Isidoro fue llevado entonces por Julio y sus soldados ante el tribunal de Numeriano, jefe de la milicia. Tan pronto como este lo vio: «¿Cuál es tu nombre?» — «Isidoro». — «¿No eres tú quien se niega a obedecer los edictos del emperador y a sacrificar a los dioses?» — «¿Qué virtud o poder pueden tener esos dioses débiles e impotentes, para que yo sacrifique a seres que no están en ninguna parte?» — «¡Oh, indomable dureza de tu alma perversa! ¿Cómo te has atrevido a emplear contra los dioses estas expresiones tan culpables? Pero su ira está lista para caer sobre ti para castigar tu audacia: solo tememos que, por tus palabras de blasfemia, nos castiguen a nosotros mismos». — «Por más que digas, tus palabras no me causarán ningún daño. Cristo, que creó todo lo que existe, y a quien todo el género humano debe servir, está muy dispuesto a cortarte por la mitad, a ti, a Julio y a tu emperador». — «¡Bien! Veamos el juicio de tu Dios, cómo te protegerá, si todavía quieres negarte a sacrificar a nuestros dioses». — «Me parece que ya he adquirido la corona celestial mediante una gloriosa victoria sobre los enemigos del Hijo de Dios». — «Está en mi poder infligirte suplicios rigurosos; pero mejor, sé dócil a mis consejos y, conforme a los edictos de nuestro emperador, sacrifica a los dioses; de lo contrario, mi ira estallará contra ti». — «Resistiré siempre a tus amenazas; pues quieres intimidarme, como si pudieras matar mi alma. Pero es solo sobre mi cuerpo, y de ninguna manera sobre mi alma, que puede ejercerse tu poder: mi alma, y solo ella, vive de una vida imperecedera. Por lo demás, haz todo lo que te plazca; jamás me llevarás a perder por cobardía la corona de una alegría sin fin; pues ella es para mí la prenda de la única vida verdadera. Haz pues, te lo he dicho, haz pues lo que quieras en tu cabeza; jamás expulsaré de mi espíritu ni de mi corazón a Cristo, a quien todo está sometido con temor».

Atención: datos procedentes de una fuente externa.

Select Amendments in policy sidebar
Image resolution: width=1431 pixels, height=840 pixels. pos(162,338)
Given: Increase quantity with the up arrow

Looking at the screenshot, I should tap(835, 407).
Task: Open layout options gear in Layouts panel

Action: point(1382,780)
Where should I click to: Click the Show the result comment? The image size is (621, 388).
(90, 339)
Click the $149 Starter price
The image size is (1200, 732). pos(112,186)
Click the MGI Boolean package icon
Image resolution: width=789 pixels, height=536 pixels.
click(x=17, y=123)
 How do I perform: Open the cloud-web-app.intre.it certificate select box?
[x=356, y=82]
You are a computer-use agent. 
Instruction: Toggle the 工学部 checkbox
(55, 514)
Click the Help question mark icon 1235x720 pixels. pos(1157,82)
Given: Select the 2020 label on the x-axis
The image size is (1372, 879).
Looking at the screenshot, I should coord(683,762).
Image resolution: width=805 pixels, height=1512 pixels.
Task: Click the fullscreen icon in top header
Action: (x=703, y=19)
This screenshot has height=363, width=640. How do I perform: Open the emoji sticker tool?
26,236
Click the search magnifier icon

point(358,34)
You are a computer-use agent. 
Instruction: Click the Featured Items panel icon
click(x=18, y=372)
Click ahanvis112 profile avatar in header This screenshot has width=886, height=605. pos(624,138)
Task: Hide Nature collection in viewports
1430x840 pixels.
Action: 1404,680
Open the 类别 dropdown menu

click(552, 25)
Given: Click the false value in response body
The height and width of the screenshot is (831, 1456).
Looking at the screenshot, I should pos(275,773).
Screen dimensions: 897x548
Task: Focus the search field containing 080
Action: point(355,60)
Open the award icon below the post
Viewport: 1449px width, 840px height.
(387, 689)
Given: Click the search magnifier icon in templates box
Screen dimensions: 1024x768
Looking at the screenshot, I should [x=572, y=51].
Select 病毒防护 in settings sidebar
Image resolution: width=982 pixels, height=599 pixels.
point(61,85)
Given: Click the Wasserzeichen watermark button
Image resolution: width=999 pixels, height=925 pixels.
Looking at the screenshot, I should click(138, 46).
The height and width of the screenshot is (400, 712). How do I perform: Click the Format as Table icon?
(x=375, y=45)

Entonces Numeriano, transportado de ira, le dijo: «Voy a dar la orden de cortar esta lengua perversa». — «Si me haces cortar la lengua, no me persuadirás por ello, puesto que adoro a Jesucristo crucificado bajo Poncio Pilato, resucitado de entre los muertos y subido a los cielos: no, no; jamás lograrás persuadirme de hacer lo que Él me prohíbe». El impío Numeriano ordenó entonces que le cortaran la lengua. El bienaventurado Isidoro sufrió este suplicio burlándose del tirano. Pero, en el mismo momento, Numeriano, cayendo al suelo, perdió el uso de su propia lengua. Al ver esto todos los presentes, quedaron fuera de sí por la caída que acababa de sufrir el jefe de la milicia, y un buen número de ellos creyeron en el Señor Jesucristo. Después de que lo levantaron del suelo, se dieron cuenta de que estaba privado del uso del habla. Por su parte, pidió por señas que le trajeran tablillas, y escribió esta sentencia: «Las leyes del César Decio ordenan que Isidoro, que no ha querido obedecer las leyes ni sacrificar a los dioses, pierda la cabeza por el filo de la espada». El bienaventurado mártir de Cristo, Isidoro, tomando las tablillas, leyó la sentencia y dijo: «Te doy gracias, oh Señor Jesucristo, por haber hallado gracia ante ti; te alabo, Señor, tú que eres la vida de mi espíritu; te glorifico, Señor, que eres el alma de mi alma y toda mi fuerza, tú que me has dado una lengua por encima de todo alcance».
Ejecución y sepultura
Condenado a la decapitación, Isidoro muere dando gracias en la Fosa del Valle. Su compañero Amonio asegura su sepultura y le erige un monumento.
Los lictores se apoderaron de Isidoro y lo condujeron al lugar del suplicio; él se dirigió allí saltando de alegría, pero como un cordero inocente que va a ser inmolado: y del mismo modo que Isaac ofreció antaño dones a Dios, así Isidoro, por su muerte sufrida por Cristo, fue dado como ejemplo a los demás. Cuando llegaron al lugar llamado la Fosa del Valle, se puso de rodillas, y después de hacer la señal de la cruz sobre todas las partes de su cuerpo, dijo: «Os bendigo, oh Padre de mi Señor Jesucristo, por haber permitido que haya sido traicionado hoy, y por haberme conducido al término de mi vida. Os ruego, oh Señor Jesucristo, Salvador misericordiosísimo, que no me neguéis la parte de vuestros Santos en la vida eterna». Después de haber orado así, puso su cabeza bajo la espada, cuyo filo le quitó la vida.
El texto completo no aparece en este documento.